> [Work request] From the material below, retype exactly the lines that begin at the line with "Instruction: Click the" and end after the line with "This screenshot has height=520, width=980."; pictures stay out of the copy.

> [Source data]
______________________________

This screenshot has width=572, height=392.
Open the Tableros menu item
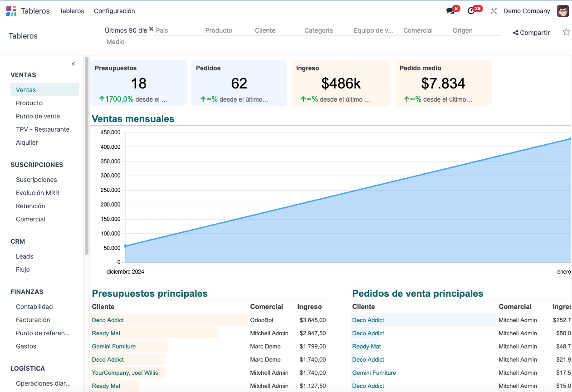72,11
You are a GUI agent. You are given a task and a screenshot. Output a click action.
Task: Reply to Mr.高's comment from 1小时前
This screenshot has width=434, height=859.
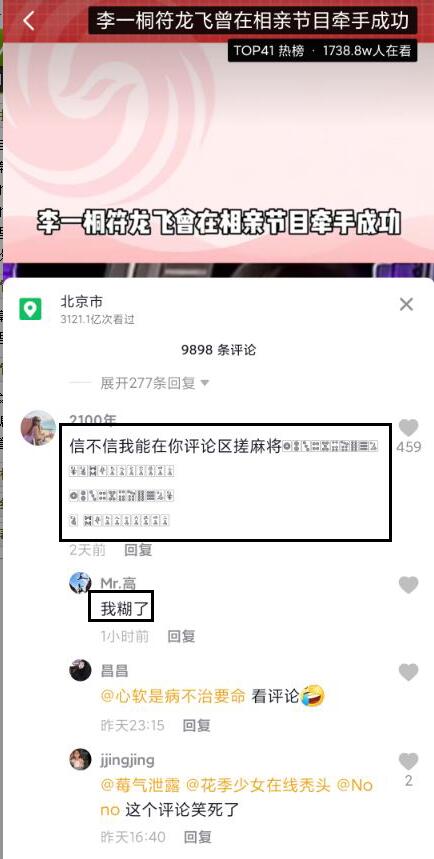(181, 636)
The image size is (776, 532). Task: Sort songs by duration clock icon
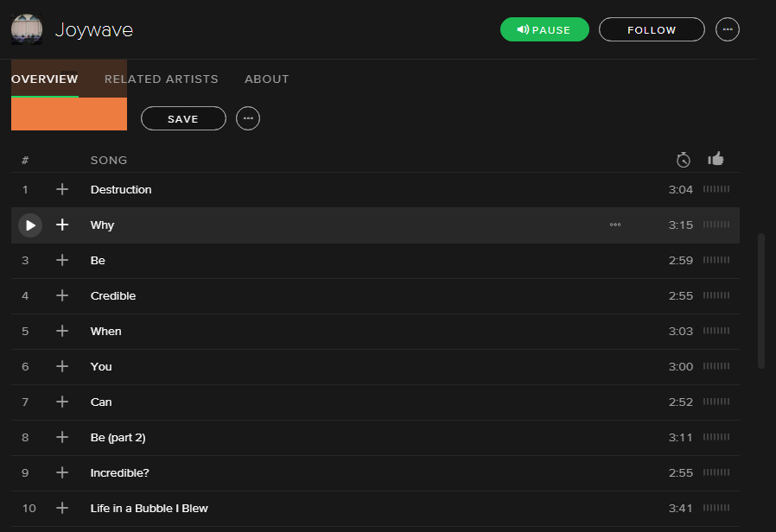pos(683,159)
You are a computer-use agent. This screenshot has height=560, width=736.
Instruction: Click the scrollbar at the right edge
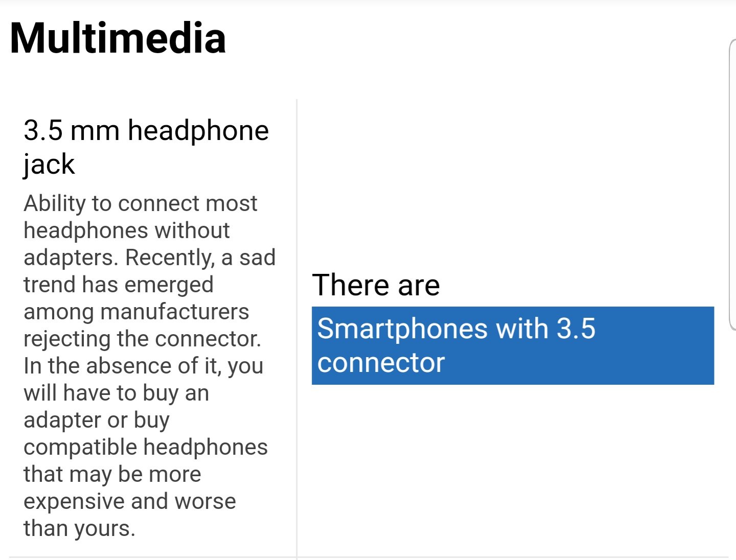click(732, 184)
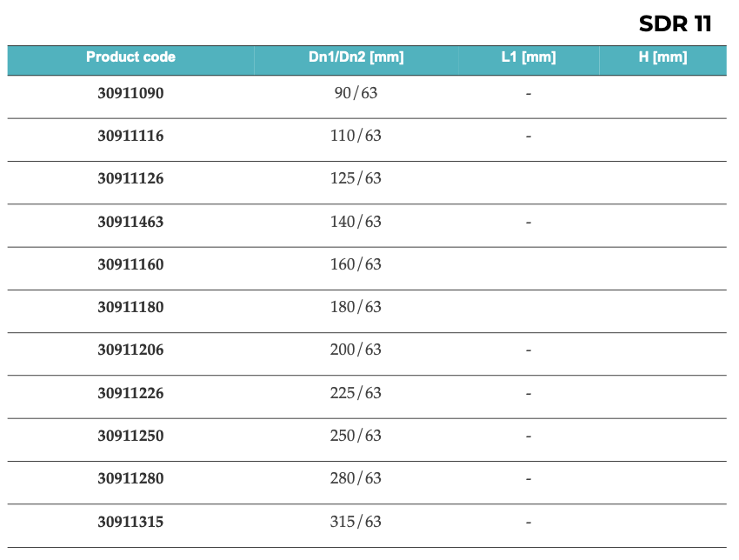Select product code 30911126
Viewport: 739px width, 560px height.
pos(130,178)
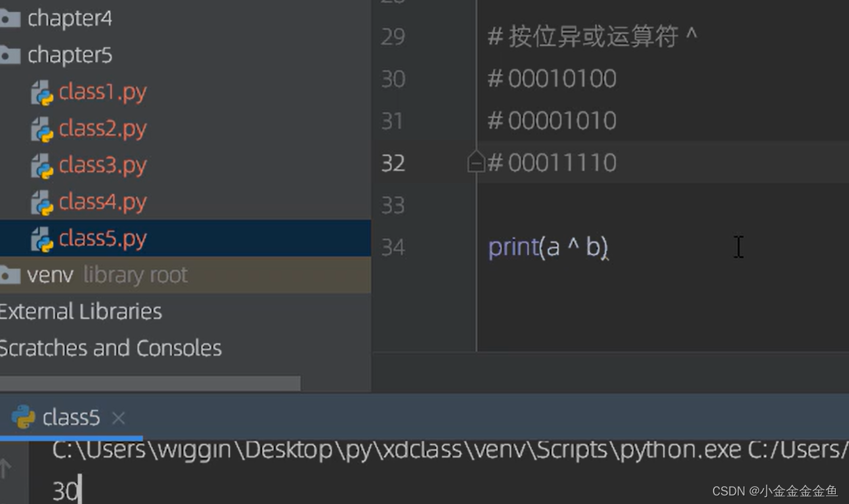The image size is (849, 504).
Task: Click line number 29 next to the XOR comment
Action: (x=392, y=37)
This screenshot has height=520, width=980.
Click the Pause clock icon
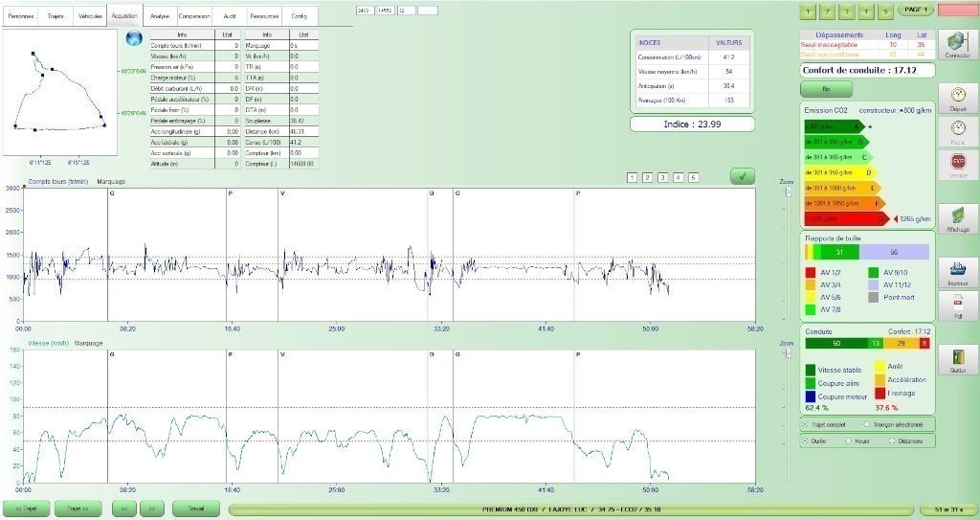pyautogui.click(x=957, y=126)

______________________________

> [Response for this exercise]
Instruction: Click the scrollbar at the right edge
click(732, 184)
Select product code 30911126
Viewport: 739px width, 560px height.
pos(130,178)
The image size is (849, 504).
Task: Click line number 29 next to the XOR comment
Action: (x=392, y=37)
This screenshot has height=520, width=980.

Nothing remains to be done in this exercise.